Our folder looks like this:

ㄴ folder-to-extract
	ㄴ contract-123-ABC.pdf
	ㄴ contract-346-DEF.pdf
	ㄴ bill-123-ABC.pdf
	ㄴ bill-346-DEF.pdf
	ㄴ draft-123-ABC.pdf
	ㄴ draft-346-DEF.pdf

🤔 Where to go ?

At a glance, we are just 3 (major) steps away from having a PDF content in our punnet, with a basic dataset populated from the JSON metadata :

  1. Scan the parent folder and list all the documents with names to map,
  2. Get the document path, and isolate the file name
  3. Parse the file name and attach the metadata to the dataset. For this example, data will be mapped onto the document dataset.


🚀 Way to go !

Inside Fast2, the map design is now pretty straightforward, given our ideas are rather clear in terms of the overall order of the operations.
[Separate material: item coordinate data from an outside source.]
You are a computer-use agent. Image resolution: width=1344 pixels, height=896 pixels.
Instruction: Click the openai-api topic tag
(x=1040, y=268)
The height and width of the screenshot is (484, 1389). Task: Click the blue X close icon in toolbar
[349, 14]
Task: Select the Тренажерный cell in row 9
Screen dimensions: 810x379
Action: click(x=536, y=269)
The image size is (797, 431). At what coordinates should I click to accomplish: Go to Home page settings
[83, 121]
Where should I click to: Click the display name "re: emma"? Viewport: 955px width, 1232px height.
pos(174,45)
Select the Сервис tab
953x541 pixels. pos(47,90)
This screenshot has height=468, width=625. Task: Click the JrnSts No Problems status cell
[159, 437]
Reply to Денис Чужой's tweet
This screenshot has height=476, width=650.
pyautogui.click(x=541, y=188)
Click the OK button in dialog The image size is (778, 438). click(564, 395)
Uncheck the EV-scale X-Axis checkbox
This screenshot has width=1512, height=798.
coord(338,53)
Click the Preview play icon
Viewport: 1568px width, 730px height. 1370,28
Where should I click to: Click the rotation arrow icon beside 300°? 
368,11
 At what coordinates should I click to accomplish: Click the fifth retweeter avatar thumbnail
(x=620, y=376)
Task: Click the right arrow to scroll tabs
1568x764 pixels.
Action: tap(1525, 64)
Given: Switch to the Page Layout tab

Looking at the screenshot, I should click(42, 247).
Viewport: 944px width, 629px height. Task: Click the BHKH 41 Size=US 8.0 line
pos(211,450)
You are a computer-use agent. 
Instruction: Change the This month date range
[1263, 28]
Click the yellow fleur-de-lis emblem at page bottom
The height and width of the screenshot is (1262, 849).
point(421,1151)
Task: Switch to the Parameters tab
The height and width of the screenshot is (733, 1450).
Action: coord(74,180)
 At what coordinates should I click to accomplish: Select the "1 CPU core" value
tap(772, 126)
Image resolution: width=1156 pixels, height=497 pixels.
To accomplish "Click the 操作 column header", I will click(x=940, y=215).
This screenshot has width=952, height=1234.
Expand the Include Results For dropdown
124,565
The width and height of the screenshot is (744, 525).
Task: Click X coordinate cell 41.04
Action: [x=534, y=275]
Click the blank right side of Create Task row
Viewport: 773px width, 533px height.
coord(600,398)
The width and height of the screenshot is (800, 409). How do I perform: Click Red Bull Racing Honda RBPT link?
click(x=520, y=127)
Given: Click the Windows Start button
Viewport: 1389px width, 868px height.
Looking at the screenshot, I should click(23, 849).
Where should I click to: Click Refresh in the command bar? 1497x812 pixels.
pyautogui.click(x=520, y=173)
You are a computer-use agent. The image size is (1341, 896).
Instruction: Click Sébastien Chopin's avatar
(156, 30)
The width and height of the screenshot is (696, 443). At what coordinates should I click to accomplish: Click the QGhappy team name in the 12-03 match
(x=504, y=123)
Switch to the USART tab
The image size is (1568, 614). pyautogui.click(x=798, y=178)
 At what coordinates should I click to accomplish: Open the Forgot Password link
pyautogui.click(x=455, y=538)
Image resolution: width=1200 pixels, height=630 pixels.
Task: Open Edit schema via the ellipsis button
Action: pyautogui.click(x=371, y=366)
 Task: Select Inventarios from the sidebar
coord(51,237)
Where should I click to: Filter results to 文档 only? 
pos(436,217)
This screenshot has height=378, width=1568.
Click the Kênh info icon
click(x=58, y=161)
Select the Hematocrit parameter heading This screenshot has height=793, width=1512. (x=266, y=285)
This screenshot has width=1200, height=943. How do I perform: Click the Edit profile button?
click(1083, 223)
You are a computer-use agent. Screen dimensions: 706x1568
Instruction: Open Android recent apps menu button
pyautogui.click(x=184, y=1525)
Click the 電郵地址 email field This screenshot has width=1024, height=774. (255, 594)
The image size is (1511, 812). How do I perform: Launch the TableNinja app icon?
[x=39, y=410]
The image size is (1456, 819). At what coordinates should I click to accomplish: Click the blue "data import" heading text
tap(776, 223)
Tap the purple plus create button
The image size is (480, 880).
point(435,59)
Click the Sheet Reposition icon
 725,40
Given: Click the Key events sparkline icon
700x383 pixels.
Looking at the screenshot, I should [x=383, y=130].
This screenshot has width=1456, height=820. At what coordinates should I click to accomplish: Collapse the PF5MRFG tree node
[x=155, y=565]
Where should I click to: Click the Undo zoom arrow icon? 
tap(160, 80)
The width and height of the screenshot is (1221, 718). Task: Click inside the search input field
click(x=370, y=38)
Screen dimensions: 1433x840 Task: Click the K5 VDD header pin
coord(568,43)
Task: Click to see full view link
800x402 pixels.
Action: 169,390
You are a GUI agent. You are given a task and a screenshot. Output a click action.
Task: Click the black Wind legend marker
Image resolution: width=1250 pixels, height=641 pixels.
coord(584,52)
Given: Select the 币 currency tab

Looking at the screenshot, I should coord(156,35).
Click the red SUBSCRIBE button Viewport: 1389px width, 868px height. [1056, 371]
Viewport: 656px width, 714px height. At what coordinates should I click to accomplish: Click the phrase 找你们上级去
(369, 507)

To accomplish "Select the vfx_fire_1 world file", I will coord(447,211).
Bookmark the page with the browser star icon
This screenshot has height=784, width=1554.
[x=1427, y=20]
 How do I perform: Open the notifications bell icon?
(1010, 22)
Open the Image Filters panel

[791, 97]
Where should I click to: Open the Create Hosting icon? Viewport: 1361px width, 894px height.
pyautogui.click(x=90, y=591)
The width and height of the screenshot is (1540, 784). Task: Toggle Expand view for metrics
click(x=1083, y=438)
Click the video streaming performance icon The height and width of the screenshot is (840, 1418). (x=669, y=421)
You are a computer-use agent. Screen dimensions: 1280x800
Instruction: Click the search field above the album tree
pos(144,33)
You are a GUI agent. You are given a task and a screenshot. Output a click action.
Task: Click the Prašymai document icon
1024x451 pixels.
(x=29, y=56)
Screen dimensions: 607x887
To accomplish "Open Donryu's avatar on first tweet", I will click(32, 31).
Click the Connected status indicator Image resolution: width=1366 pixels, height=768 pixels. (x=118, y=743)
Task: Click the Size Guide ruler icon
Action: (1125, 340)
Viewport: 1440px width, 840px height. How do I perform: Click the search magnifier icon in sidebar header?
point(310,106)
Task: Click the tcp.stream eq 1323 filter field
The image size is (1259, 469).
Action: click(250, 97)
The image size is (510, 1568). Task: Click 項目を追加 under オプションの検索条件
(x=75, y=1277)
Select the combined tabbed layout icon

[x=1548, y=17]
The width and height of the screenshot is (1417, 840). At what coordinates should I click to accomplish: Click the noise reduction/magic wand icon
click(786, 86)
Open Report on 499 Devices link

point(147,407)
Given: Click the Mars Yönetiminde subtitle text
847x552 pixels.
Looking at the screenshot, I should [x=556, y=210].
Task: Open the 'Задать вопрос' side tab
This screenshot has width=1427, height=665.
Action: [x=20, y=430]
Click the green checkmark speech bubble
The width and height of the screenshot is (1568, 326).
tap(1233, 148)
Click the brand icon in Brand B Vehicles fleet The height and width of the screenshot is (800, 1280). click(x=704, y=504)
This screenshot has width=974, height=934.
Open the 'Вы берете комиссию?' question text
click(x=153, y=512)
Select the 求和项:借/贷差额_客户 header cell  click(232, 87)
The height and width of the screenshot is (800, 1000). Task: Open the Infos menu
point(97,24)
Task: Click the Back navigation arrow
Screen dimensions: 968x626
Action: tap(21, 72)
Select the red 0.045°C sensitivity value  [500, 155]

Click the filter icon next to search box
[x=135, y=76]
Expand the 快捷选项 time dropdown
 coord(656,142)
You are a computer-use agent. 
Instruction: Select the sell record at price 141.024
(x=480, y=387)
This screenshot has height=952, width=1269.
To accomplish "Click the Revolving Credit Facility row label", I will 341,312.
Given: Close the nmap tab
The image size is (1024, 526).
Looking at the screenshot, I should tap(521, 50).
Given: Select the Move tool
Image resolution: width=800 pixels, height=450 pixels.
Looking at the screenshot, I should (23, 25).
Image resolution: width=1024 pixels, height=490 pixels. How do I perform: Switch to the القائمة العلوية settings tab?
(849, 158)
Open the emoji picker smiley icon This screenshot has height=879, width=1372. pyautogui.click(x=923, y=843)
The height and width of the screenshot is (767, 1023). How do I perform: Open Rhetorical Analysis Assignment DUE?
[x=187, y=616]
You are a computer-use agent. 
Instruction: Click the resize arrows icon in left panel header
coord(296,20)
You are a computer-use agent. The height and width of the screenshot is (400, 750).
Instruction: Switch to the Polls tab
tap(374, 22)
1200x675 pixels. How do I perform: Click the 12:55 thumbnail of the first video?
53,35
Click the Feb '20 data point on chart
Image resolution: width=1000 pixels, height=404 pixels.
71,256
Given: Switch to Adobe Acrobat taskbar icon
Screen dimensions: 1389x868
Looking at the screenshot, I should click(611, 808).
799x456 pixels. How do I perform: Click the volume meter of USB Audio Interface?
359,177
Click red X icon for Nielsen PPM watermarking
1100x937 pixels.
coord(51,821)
The map is even quite close to the 3 steps detailed earlier. The LocalSource task just needs to be given the path of the folders to deal with. This task will also identify the file name and attach the metadata to the document dataset.

Then the JSTranform will retrieve the corresponding document path, and carry on with the data mapping.

That way, we end up with 4 tasks :

  • LocalSource, to collect the documents from local storage,
  • JSTranform, whose role will be to :
    1️⃣ parse the file name
    2️⃣ add the data to the dataset
Map to build for data extraction


⚗️ JavaScript elaboration

Although the configuration of the first task can be easily guessed, the JSTranform final resulting script should look something like this :

punnet.getDocuments().forEach(function (doc) {
  // 1️⃣ Get the filename, and remove the extension
  var filenameWithoutExtension = doc
    .getDataSet()
    .getData("fileName")
    .getValue()
    .split(".")[0];

  // 2️⃣  Parse the filename with the separator character
  var data = filenameWithoutExtension.split("-");

  // Attach the data
  doc.getDataSet().addData("document-type", "String", data[0]);
  doc.getDataSet().addData("data1", "String", data[1]);
  doc.getDataSet().addData("data2", "String", data[2]);
});


Head out now to the Run screen, start your campaign and just… enjoy !

🏁 Result

At the latest stage of your workflow, the document dataset is filled with the properties found in the JSON and integrated as metadata.

{
	"punnetId": "document-123-ABC.pdf#1",
	"documents": [
		{
			"documentId": "document-123-ABC.pdf",
			"data": {
				"absolutePath": "C:\\samples\\document-123-ABC.pdf",
				"fileName": "document-123-ABC.pdf",
				"absoluteParentPath": "C:\\samples",
				"length": {
					"value": "18700"
				},
				"lastModified": {
					"value": "Mon Dec 27 14:10:47 CET 2021",
					"type": "Date"
				},
+				"document-type": "document",
+				"data1": "123",
+				"data2": "ABC"
			},
			"contents": {
				"url": "C:\\samples\\document-123-ABC.pdf"
			},
			"folders": [...]
		}
	]
}

👏 Let’s sum up

We can bring this scenario further by mapping data from the parent folder(s). We would just need the document path, which can be retrieved easily, as explained in the advanced section of how to handle the JS Tranform task.

For a OS-proofed script (Linux or Windows have their own subtleties when it comes to paths), you may need to make sure the parsing is done correctly, by standardizing the folder-architecture-related special characters from the Windows \ to a regular /.

If this use-case echoes your early needs, other tasks can be tied to this map to reach a higher level of complexity characteristic of real-world migration projects.